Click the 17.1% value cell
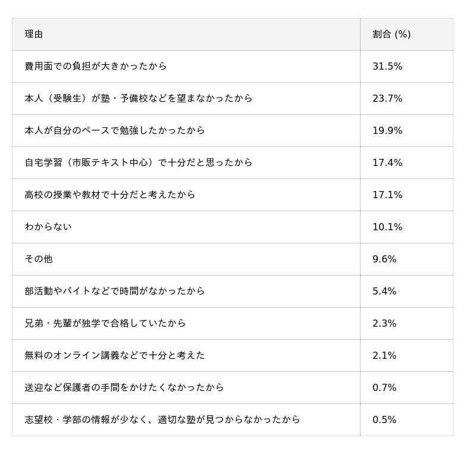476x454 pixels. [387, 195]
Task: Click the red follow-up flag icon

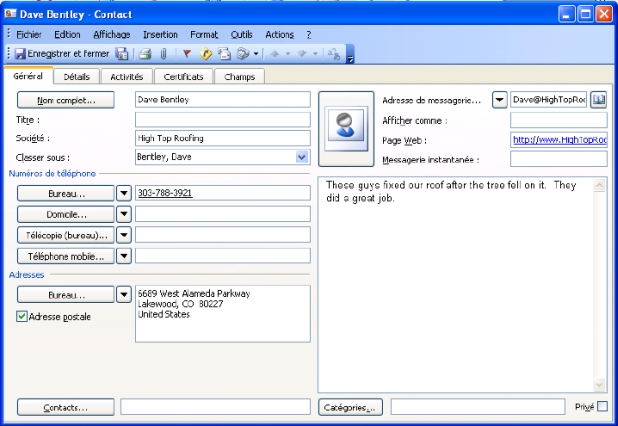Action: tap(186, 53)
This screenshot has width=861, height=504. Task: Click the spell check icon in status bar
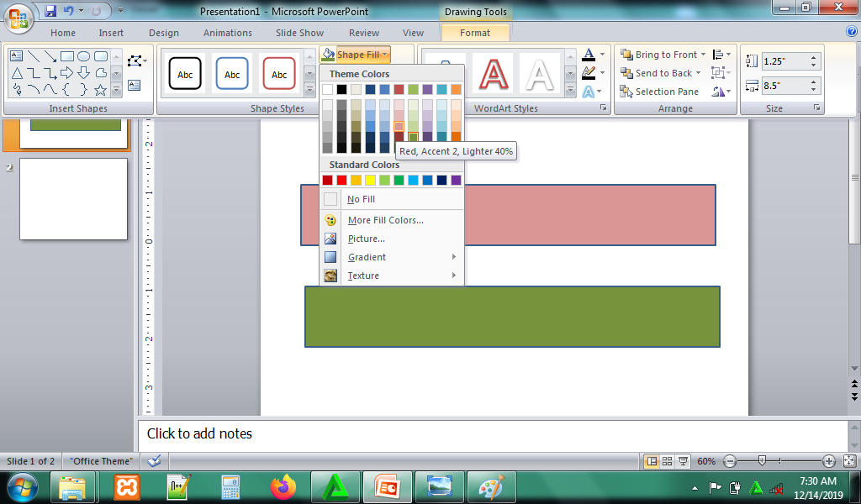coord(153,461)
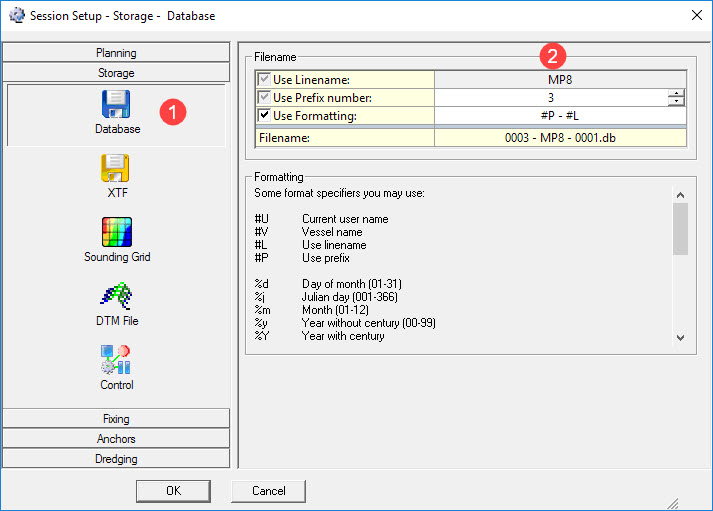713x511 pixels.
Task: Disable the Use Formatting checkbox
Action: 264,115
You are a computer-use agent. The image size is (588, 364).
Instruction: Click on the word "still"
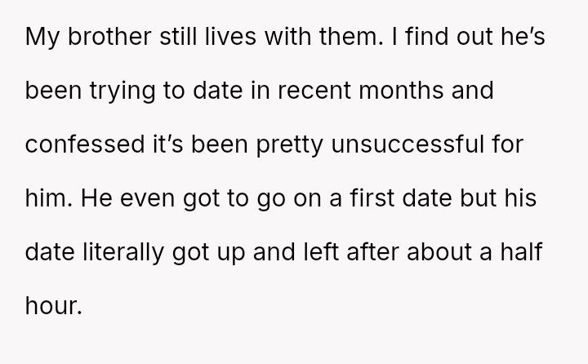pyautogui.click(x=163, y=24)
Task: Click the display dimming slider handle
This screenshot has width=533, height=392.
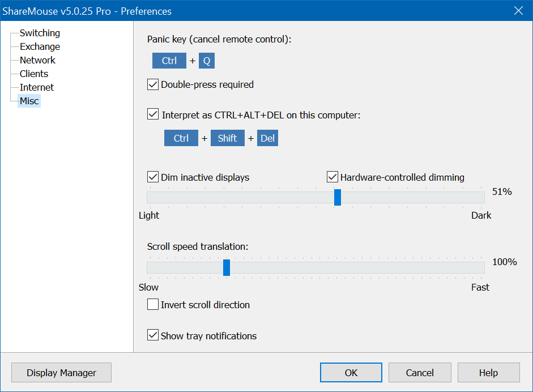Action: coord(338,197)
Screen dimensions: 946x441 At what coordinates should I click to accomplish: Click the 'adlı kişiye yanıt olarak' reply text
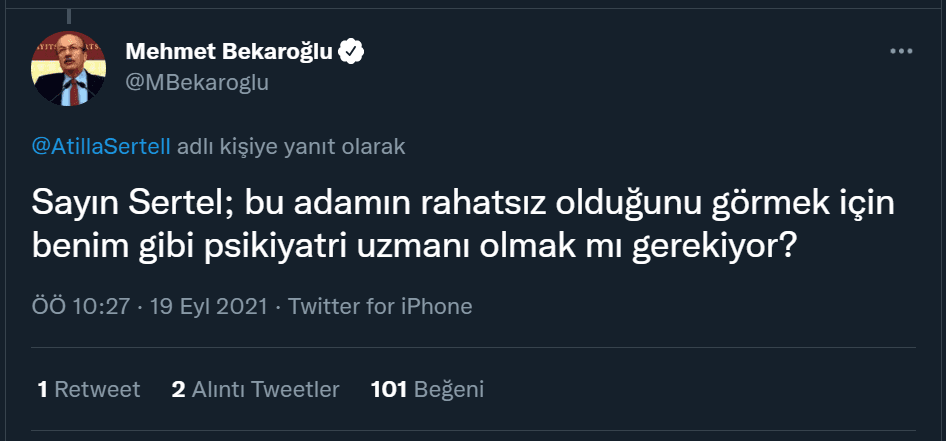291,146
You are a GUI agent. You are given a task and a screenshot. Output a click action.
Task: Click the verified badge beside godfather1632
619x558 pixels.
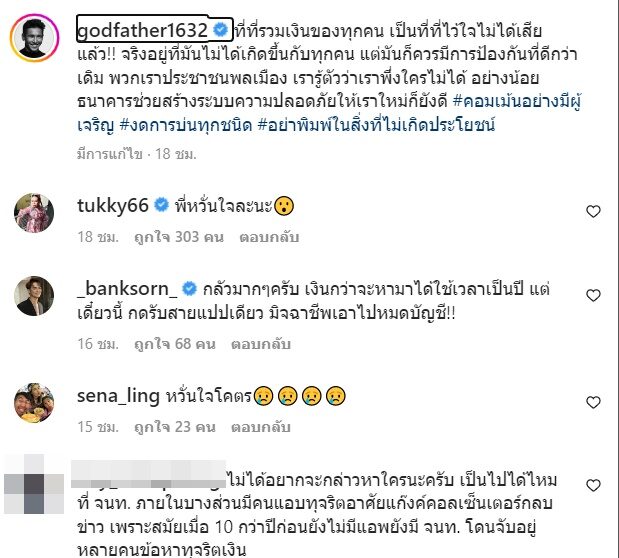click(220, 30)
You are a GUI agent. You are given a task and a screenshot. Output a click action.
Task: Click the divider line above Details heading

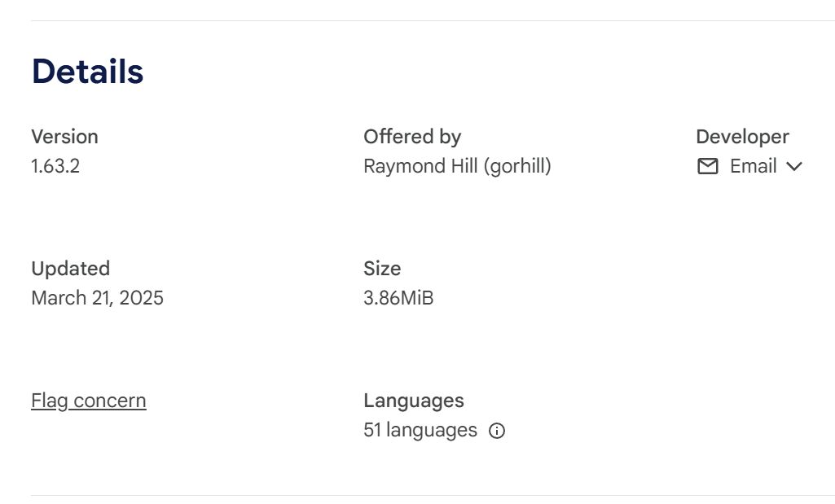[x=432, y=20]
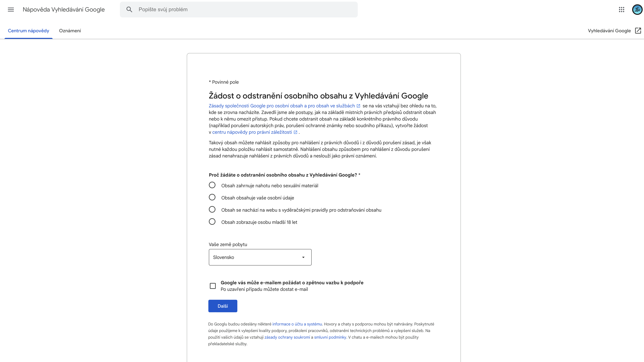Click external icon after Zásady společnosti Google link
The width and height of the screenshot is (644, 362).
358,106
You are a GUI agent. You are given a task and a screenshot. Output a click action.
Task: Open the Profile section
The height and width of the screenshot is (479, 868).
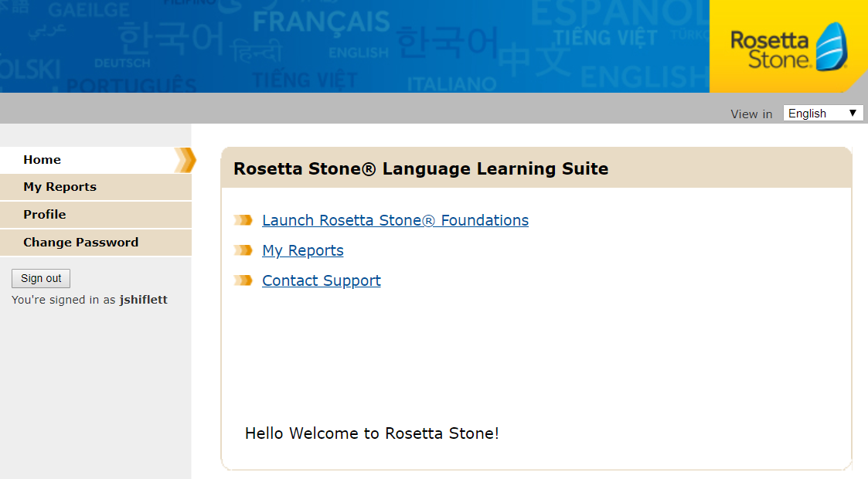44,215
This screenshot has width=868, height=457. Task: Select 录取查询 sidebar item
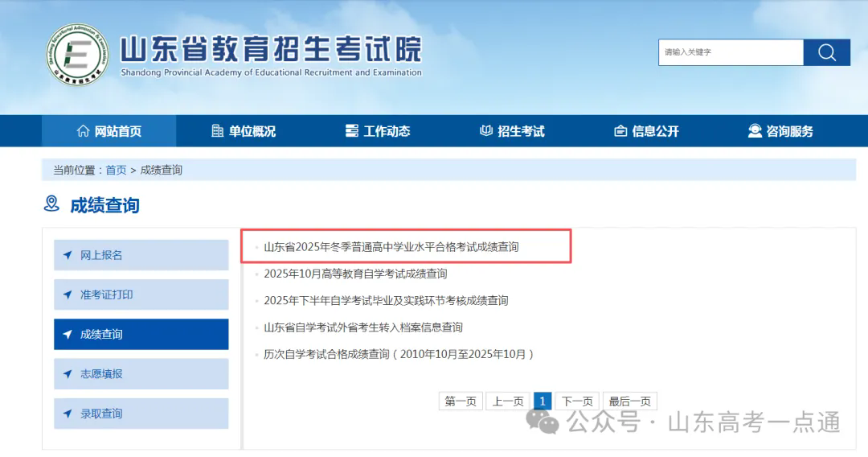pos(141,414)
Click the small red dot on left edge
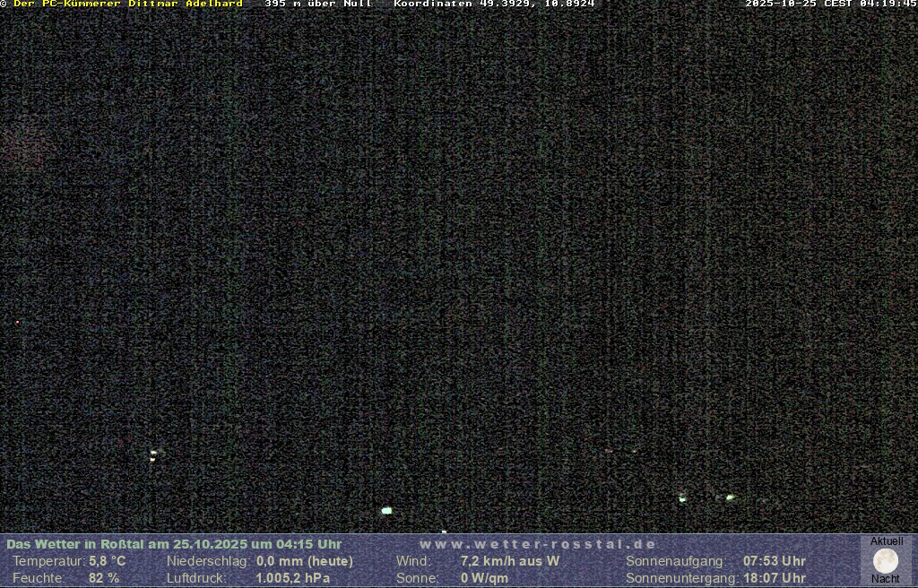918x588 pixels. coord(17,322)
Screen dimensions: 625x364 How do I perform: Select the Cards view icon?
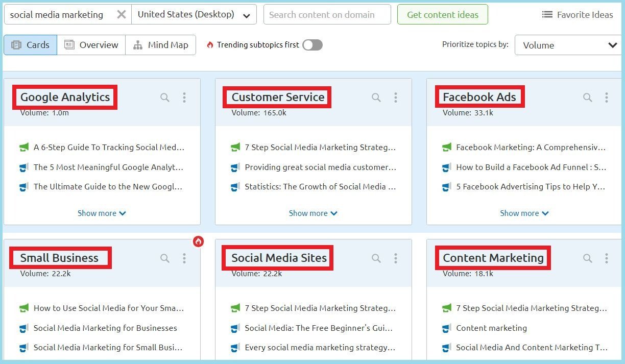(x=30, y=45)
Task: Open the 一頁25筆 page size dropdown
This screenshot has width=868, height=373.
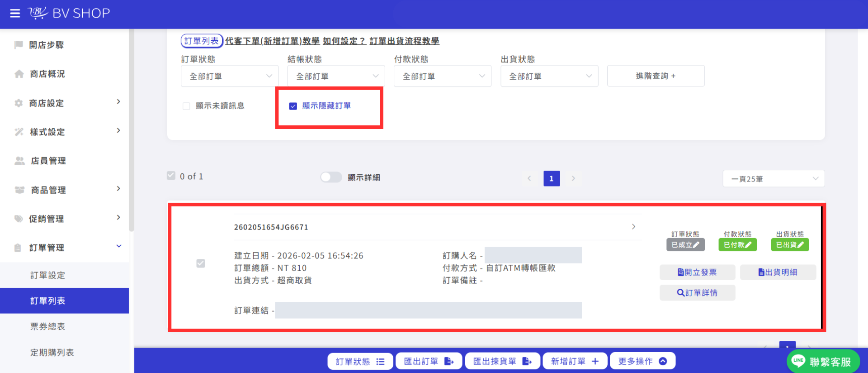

### Activity:
For this exercise, reproduce the data above exactly from the line containing "Screen dimensions: 946x441" through its final line, both ends included, with no pictures in the copy.

### Result:
Screen dimensions: 946x441 At what coordinates should I click to accomplish: Click the 'adlı kişiye yanıt olarak' reply text
291,146
You are a GUI agent. You are given a task and a screenshot. Output a click action.
Task: Click the verified badge beside godfather1632
619x558 pixels.
click(220, 30)
You are a GUI agent. You are given a task and a screenshot. Output a click action.
Task: Click the divider line above Details heading

[x=432, y=20]
Click external icon after Zásady společnosti Google link
The width and height of the screenshot is (644, 362).
358,106
You are a GUI agent. You are given a task and a screenshot. Output a click action.
Task: Open the Profile section
The height and width of the screenshot is (479, 868).
44,215
This screenshot has width=868, height=457. Task: Select 录取查询 sidebar item
pos(141,414)
Click the small red dot on left edge
918x588 pixels. coord(17,322)
Screen dimensions: 625x364 How do I perform: Select the Cards view icon?
(x=30, y=45)
Task: Open the 一頁25筆 page size dropdown
This screenshot has width=868, height=373.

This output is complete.